Streit um dual Studierende in der Autoproduktion bei VW

VW sorgt derzeit mit einer Personalentscheidung für Schlagzeilen: Das Automobilunternehmen will als Sparmaßnahme duale Studierende nach ihrem Abschluss nicht im Verwaltungsbereich, sondern in der Montage und Produktion einsetzen. Das sorgt für reichlich Empörung von Seiten des Betriebsrats. Welche allgemeinen rechtlichen Fragen wirft der aktuelle Fall auf? Eine Einordnung.

Der Einsatz von Bachelor-Absolventen im Büro verursacht Kosten, die VW künftig reduzieren will: Per E-Mail teilte das Unternehmen den Absolventen und Absolventinnen der Jahrgänge 2025 und 2026 mit, dass sie nach ihrem Abschluss nicht in solche Stellen der Verwaltung übernommen werden, für die sie sich derzeit ausbilden. Stattdessen sollen sie zunächst ein bis zwei Jahre in dem "direkten Bereich", also der Autoproduktion, arbeiten. Nach einem Jahr können sie sich wieder für den "indirekten Bereich" in der Verwaltung bewerben. Spätestens nach zwei Jahren sollen sie dort sicher eingestellt werden. Ist die Arbeit am Band keine Option, so will das Unternehmen auf die übliche Rückforderung der Ausbildungskosten verzichten, wenn sich die Betroffenen doch für eine Stelle bei der Konkurrenz entscheiden.
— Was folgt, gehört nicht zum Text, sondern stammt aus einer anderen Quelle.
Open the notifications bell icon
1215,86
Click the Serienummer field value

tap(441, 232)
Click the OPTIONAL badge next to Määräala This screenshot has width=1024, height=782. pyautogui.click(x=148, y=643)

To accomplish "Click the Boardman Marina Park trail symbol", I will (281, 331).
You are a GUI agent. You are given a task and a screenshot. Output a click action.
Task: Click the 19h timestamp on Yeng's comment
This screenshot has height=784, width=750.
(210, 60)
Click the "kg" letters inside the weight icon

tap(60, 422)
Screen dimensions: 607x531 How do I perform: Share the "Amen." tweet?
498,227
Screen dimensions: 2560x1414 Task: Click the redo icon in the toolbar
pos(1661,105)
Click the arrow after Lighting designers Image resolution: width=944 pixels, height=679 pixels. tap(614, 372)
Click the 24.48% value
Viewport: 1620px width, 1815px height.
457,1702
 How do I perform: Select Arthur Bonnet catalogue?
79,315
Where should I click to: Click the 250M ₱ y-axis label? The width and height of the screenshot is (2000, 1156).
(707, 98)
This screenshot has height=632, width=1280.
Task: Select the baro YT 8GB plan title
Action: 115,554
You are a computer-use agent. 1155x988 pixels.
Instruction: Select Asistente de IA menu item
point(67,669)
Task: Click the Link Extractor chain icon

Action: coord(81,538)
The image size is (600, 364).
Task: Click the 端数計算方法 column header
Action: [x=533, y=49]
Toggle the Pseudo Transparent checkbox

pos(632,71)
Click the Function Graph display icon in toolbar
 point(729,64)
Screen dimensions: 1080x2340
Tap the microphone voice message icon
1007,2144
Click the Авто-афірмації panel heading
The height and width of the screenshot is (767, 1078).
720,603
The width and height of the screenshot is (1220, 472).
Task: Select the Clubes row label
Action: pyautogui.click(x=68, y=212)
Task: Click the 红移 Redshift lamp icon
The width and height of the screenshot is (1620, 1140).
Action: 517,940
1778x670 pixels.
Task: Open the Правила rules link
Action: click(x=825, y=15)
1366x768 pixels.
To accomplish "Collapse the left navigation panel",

Das Weisungsrecht des Arbeitgebers

Angesichts dieser Personalentscheidung drängt sich die Frage auf, ob der Arbeitgeber seinen Arbeitnehmern oder Arbeitnehmerinnen einseitig fachfremde Tätigkeiten zuweisen und sie hierfür in eine andere Abteilung versetzen darf. In Arbeitsverträgen finden sich häufig nur allgemeine Umschreibungen der Arbeitnehmerpflichten. Was im Tagesgeschäft genau zu tun ist, ergibt sich erst durch konkrete Anweisungen. Ausgangspunkt ist das allgemeine Weisungsrecht des Arbeitgebers (§ 106 GewO). Auf Grundlage dieses Rechts kann die Arbeitsleistung hinsichtlich Ort, Zeit und Art näher definiert werden. Es besteht auch ohne konkrete vertragliche Vereinbarung und ermöglicht dem Arbeitgeber, das tägliche Arbeitsleben zu gestalten.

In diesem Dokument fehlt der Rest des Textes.